- DOCUMENT SEGMENT -
Global Financial Data has eliminated the exchange bias.

Other stock databases limit themselves to providing data from the national exchanges, ignoring thousands of local companies that investors in the past would have considered when making their investments. Just as analysts and researchers want to avoid the survivorship bias of ignoring companies that have delisted, researchers and analysts should also avoid the exchange bias of ignoring the thousands of companies that listed on the regional, but not the national exchanges.
Global Financial Data has added extensive price data from regional stock exchanges to its U.S. Stocks Database. GFD now has the most extensive historical data on regional US Stock Exchanges available anywhere in the world. We have combined numerous sources to provide continuous monthly data from all the major historical regional stock exchanges in the United States up to 1972 when the NASDAQ came into existence. Data from the regional exchanges covers not only smaller, local companies that listed exclusively on a regional exchange, but also many companies that listed on a regional exchange as a first step before moving to the New York Stock Exchange or New York Curb/American Stock Exchange. Companies that listed on the regional exchanges included not only local manufacturing companies, but local banks, utilities, resource and transportation companies. Monthly price data are now available in the US Stocks Database for the following exchanges:
  • Baltimore –1803-1862, 1878-1949. In 1949, the Baltimore Stock Exchange merged into the Philadelphia Stock Exchange and ceased to exist.

Records of locating words and elements on the page:
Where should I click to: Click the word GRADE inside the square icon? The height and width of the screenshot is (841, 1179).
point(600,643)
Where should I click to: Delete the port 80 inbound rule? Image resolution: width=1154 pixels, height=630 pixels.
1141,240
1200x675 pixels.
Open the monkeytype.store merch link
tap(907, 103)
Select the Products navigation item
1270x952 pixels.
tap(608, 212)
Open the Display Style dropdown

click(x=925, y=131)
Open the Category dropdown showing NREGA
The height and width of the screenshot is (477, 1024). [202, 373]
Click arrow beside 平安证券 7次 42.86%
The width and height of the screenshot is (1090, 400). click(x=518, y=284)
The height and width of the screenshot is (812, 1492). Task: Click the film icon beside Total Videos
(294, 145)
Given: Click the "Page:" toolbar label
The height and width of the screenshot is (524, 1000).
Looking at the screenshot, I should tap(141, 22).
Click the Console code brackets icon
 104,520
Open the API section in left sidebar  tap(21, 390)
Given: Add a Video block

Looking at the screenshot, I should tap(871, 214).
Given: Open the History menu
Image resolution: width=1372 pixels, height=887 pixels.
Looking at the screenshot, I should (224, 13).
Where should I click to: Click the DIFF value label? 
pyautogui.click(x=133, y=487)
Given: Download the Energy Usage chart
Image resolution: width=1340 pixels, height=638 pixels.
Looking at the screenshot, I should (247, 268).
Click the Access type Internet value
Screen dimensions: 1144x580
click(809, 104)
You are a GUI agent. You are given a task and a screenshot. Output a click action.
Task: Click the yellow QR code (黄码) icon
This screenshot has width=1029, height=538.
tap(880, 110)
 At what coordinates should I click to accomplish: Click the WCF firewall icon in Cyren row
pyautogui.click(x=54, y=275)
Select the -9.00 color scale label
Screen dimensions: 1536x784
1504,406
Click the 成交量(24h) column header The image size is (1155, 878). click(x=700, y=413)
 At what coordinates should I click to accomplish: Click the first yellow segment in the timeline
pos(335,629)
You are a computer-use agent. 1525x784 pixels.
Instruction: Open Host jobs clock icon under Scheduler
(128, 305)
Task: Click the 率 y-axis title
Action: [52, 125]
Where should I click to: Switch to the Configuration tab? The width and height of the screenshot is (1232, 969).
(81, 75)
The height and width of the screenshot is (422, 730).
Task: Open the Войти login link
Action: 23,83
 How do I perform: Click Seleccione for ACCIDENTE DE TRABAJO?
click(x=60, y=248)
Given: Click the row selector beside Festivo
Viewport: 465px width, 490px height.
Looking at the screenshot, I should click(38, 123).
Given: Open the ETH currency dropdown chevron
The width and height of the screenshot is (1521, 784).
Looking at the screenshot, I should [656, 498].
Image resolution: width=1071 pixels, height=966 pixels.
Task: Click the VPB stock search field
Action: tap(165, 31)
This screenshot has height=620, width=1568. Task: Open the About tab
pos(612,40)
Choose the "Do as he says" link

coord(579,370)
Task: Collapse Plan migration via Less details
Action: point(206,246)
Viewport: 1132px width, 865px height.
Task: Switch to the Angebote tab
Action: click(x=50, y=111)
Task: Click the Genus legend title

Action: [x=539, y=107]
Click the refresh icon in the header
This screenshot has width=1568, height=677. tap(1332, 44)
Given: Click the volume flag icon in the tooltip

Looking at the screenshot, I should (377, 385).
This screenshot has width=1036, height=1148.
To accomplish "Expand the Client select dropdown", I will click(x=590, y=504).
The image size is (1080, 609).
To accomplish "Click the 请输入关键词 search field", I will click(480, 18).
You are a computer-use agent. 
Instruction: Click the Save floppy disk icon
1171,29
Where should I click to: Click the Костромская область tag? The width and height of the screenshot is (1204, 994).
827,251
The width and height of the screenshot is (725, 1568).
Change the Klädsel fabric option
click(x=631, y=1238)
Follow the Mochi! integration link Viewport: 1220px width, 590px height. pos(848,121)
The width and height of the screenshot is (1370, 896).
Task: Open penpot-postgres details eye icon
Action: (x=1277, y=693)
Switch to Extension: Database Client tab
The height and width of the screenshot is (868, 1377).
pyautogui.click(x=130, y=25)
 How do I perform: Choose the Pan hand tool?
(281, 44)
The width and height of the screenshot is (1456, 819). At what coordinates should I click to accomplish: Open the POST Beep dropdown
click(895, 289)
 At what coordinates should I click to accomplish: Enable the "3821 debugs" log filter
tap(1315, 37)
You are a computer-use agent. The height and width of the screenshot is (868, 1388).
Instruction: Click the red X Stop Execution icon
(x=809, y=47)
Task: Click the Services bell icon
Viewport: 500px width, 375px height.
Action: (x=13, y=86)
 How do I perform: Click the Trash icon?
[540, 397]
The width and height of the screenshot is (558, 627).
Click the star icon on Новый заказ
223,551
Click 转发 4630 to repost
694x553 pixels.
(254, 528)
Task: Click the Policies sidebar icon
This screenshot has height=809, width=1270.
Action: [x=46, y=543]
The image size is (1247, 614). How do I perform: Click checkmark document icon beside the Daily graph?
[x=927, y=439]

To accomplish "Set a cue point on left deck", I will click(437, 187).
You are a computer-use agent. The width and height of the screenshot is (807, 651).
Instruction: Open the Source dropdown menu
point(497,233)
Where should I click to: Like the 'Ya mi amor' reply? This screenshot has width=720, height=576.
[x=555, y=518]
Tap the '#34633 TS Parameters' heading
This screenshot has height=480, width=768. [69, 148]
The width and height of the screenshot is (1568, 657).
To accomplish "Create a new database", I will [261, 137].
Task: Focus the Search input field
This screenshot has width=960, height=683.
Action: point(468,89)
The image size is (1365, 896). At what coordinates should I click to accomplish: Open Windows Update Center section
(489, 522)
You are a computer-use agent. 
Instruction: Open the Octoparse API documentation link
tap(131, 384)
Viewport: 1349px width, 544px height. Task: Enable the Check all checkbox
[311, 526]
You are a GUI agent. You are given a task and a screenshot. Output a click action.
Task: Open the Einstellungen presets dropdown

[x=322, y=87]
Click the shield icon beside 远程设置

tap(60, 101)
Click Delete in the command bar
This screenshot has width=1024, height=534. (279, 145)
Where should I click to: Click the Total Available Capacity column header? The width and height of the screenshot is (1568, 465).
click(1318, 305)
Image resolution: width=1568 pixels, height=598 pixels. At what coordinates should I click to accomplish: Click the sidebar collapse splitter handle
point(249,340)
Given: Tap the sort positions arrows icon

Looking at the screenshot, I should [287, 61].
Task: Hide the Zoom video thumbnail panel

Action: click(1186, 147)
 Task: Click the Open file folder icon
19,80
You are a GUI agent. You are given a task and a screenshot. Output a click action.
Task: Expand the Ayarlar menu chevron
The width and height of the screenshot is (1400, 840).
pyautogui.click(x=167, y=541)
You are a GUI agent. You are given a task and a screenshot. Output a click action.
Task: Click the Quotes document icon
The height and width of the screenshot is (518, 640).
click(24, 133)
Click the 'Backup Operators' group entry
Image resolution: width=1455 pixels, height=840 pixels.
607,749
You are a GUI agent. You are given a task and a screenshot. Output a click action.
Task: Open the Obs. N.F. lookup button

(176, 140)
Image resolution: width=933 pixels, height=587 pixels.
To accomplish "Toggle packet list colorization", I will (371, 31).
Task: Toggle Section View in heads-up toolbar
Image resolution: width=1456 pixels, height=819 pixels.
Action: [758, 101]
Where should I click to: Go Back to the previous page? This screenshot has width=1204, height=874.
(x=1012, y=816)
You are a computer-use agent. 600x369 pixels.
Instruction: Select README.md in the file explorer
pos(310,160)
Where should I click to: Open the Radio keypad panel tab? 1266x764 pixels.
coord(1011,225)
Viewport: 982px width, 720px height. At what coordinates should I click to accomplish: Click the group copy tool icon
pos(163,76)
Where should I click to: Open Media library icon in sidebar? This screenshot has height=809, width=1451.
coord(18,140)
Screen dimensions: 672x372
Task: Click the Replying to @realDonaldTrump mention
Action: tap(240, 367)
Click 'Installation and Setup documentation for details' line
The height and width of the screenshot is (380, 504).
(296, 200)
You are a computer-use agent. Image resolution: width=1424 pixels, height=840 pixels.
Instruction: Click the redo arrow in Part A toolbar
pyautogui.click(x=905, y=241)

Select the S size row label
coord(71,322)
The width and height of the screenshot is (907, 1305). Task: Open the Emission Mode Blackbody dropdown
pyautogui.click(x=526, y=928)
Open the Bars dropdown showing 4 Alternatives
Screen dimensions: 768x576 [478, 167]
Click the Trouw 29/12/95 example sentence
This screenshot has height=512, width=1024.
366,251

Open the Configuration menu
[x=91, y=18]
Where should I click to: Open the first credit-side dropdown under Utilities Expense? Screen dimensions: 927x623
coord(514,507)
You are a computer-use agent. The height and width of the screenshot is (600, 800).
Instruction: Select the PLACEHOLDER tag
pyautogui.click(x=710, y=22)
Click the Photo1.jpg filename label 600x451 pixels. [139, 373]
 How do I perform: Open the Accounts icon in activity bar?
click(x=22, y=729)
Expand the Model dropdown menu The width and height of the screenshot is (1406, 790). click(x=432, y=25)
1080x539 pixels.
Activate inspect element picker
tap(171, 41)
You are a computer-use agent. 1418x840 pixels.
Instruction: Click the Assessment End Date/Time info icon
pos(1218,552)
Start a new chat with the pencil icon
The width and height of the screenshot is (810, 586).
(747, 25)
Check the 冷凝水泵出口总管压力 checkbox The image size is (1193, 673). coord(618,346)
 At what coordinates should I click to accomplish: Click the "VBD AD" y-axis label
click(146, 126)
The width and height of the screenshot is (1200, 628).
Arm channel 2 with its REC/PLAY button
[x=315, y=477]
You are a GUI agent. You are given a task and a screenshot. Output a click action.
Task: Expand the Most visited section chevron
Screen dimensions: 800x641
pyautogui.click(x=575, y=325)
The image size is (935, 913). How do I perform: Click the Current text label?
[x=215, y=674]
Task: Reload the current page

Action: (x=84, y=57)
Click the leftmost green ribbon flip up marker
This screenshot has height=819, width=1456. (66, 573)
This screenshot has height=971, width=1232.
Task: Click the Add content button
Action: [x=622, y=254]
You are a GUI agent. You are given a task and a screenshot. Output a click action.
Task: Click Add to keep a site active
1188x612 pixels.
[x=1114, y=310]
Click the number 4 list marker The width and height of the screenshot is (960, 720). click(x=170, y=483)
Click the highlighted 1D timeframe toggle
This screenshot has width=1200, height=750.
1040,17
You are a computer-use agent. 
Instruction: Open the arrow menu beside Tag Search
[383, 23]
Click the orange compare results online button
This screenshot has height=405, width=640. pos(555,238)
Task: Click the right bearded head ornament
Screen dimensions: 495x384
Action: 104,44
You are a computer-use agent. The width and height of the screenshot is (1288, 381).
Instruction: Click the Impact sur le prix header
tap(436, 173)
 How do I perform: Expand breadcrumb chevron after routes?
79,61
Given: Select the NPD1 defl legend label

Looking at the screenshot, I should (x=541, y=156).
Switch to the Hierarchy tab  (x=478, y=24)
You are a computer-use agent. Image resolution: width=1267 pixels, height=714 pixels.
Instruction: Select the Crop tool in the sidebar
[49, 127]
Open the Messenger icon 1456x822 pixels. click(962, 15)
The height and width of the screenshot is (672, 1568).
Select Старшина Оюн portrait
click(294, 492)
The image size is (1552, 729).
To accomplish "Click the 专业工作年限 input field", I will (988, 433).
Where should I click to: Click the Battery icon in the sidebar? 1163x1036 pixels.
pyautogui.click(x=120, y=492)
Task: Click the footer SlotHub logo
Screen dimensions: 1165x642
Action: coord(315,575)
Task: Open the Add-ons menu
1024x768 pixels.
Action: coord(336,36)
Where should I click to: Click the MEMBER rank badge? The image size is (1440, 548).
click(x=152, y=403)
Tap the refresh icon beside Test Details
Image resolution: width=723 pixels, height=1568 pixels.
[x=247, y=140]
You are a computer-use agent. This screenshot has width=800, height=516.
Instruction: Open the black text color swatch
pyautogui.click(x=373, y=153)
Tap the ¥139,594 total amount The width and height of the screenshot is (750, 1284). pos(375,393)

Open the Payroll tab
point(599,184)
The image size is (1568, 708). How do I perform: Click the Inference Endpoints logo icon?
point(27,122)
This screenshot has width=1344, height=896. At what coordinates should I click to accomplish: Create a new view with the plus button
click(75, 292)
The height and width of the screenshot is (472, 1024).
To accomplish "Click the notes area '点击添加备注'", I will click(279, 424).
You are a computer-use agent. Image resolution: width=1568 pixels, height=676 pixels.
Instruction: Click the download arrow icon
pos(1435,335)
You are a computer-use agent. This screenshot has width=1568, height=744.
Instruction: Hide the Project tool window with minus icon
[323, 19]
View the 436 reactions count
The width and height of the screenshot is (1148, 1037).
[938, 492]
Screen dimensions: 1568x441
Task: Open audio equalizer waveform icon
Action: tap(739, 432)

- WRITTEN REQUEST 1 -
In the passage on regional stock exchange data, what happened to the Baltimore Stock Exchange in 1949?
- WRITTEN REQUEST 2 -
Print the part of the passage on regional stock exchange data between "Global Financial Data has eliminated" and "the national exchanges.", inclusive.

- PROBLEM SOLUTION 1 -
It merged into the Philadelphia Stock Exchange and ceased to exist.

- PROBLEM SOLUTION 2 -
Global Financial Data has eliminated the exchange bias.

Other stock databases limit themselves to providing data from the national exchanges, ignoring thousands of local companies that investors in the past would have considered when making their investments. Just as analysts and researchers want to avoid the survivorship bias of ignoring companies that have delisted, researchers and analysts should also avoid the exchange bias of ignoring the thousands of companies that listed on the regional, but not the national exchanges.